Resume the text on Punica's multi-adapter LoRA serving below, continuing from its last sentence.

> [Text block]:
======

Do the experiments support the claims?
Yes, on three axes:
- Kernel-level: SGMV consistently outperforms naive loops and Gather-BMM and nearly eliminates the cost gap between batching identical and different adapters (Figures 7–9).
- Model-layer and end-to-end: LoRA add-on cost is small and batching different adapters achieves similar layer latencies; end-to-end throughput remains high across adapter distributions (Figures 10–12).
- Systems behavior: The scheduler keeps GPUs near the batch-size sweet spot; the cluster plot shows effective consolidation (Figure 13).
Caveat on baselines: FasterTransformer and vLLM are used in backbone-only mode; they do not support LoRA multi-adapter batching, which is exactly Punica’s target. Punica’s advantage on multi-adapter cases is therefore expected, but the comparisons still quantify how large the gap is in practice (Section 7 Baselines).

6. Limitations and Trade-offs¶

Scope limited to LoRA-style adapters
The approach depends on the low-rank structure AB. Other adapter types (e.g., prefix-tuning, prompt tuning, or arbitrary module deltas) would need their own batched kernels; PetS addresses other adapters but without concurrent multi-adapter execution (Related Work).
Decode-focused design
Prefill is handled with batch size 1 to minimize latency, and the performance focus is on decode (by far the dominant cost). Workloads dominated by extremely long prompts and very short generations would see less benefit (Sections 2.1, 5).
Simple placement heuristic and SLOs
The “send to the busiest eligible GPU” policy maximizes throughput but does not explicitly optimize per-request tail latency or fairness across tenants. There are no explicit SLO guarantees beyond using a max batch size cap (Section 5.1).
Migration recomputes KvCache
Rebuilding KvCache on the destination GPU adds a prefill-equivalent cost. The paper argues this is typically cheaper than copying the cache (Section 5.3), but for very long contexts under tight latency constraints, moving KvCache could sometimes be better.
Hardware assumptions
Results target A100 GPUs, exploit Tensor Cores, and rely on PCIe Gen4 or NVSwitch bandwidth. Performance portability to smaller GPUs or different interconnects is not evaluated (Sections 6–7).

======

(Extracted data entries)

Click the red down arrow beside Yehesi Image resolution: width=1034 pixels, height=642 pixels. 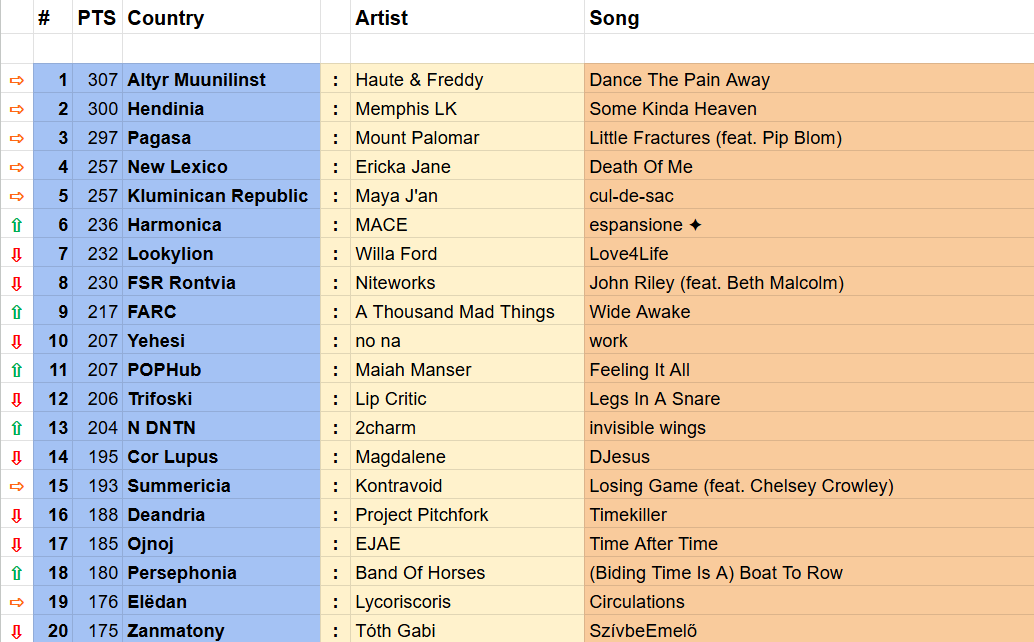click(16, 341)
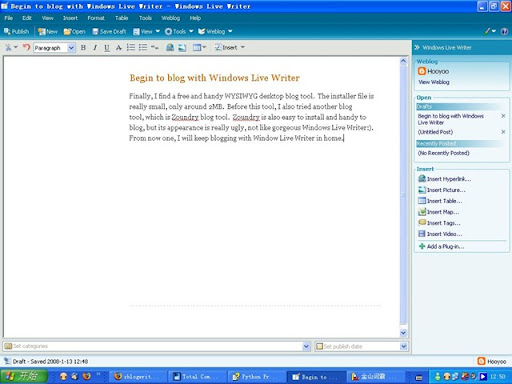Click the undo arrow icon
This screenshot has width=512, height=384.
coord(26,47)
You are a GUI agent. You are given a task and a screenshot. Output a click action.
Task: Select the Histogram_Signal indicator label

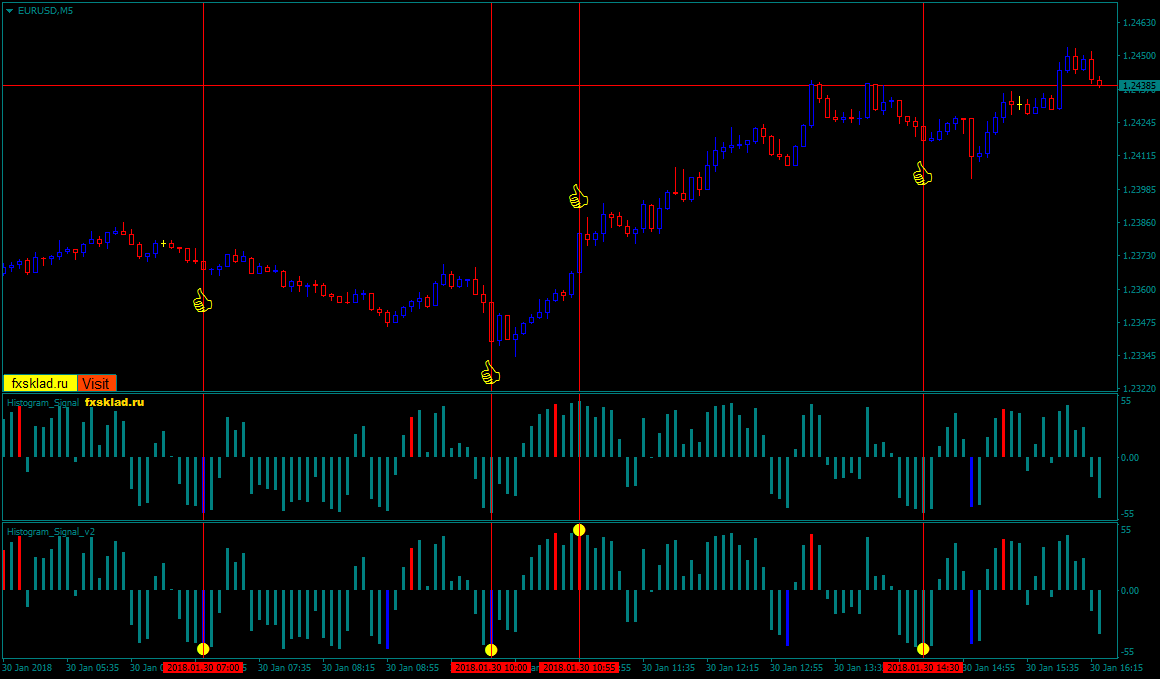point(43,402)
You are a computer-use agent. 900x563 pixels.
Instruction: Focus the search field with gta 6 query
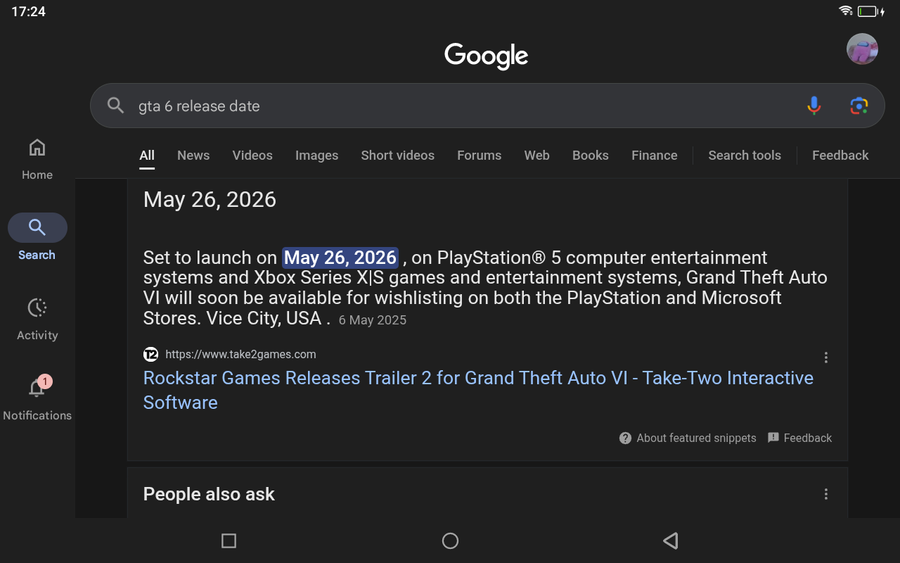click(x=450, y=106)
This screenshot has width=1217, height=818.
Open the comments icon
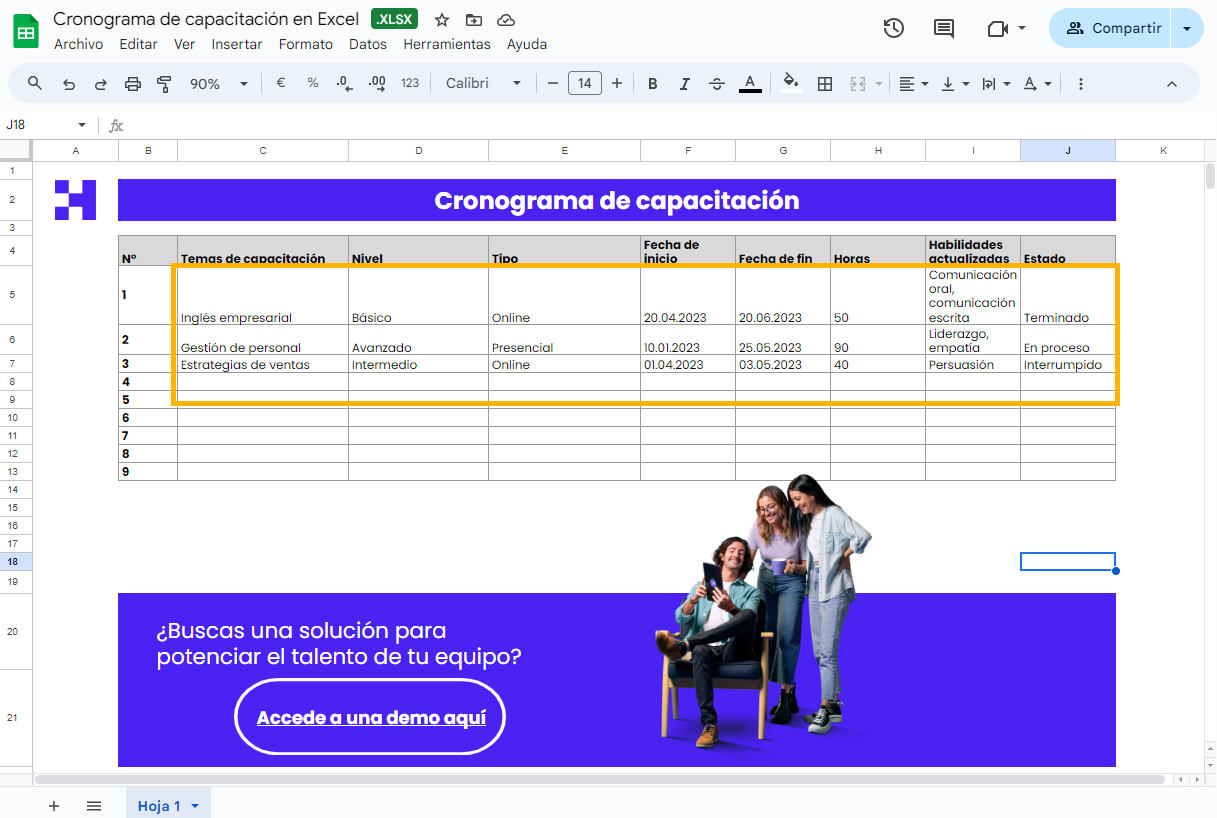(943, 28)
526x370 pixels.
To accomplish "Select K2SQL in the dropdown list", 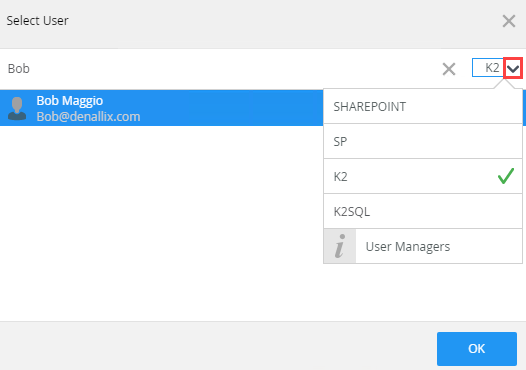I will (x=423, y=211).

======

> [Result of the exercise]:
Reported latency overhead
The abstract claims ~2 ms extra latency per token with Punica’s approach at high throughput; the paper demonstrates strong throughput, but a detailed per-token latency breakdown under varied loads is limited (Abstract; Section 7).

7. Implications and Future Directions¶

How this changes the field
Multi-tenant adapter serving becomes a first-class, high-efficiency workload: one backbone per GPU, many adapters concurrently, and batching works even when adapters differ. This removes a key bottleneck for scalable, cost-effective customization of LLMs.
Practical applications
Hosted fine-tuning platforms, enterprise deployments with many departmental adapters, A/B testing of adapter variants, personalization at scale (each user or team can have its own adapter without extra GPUs).
Research and engineering directions
Extend SGMV-like batching to other parameter-efficient fine-tuning methods (adapters beyond LoRA).
Combine with speculative decoding and draft-model techniques to compound decode-stage gains (Related Work).
Smarter cluster schedulers: per-tenant fairness, SLO-aware batching, elastic adapter caches across nodes, prefetching adapters based on predicted popularity.
Explore tighter integration with quantization/compression of model and KvCache to push throughput and memory headroom further (Related Work).
Generalize to heterogeneous hardware (e.g., consumer GPUs) and multi-node distributed settings with adapter caching and peer-to-peer sharing.

Overall, Punica shows that the core obstacle to efficient multi-tenant serving—batching across different adapters—can be removed with the right kernel and cache layout. With SGMV and a throughput-first scheduler, it delivers near-backbone throughput even when every request targets a different LoRA model (Figures 11–12), and consolidates load effectively in a cluster (Figure 13).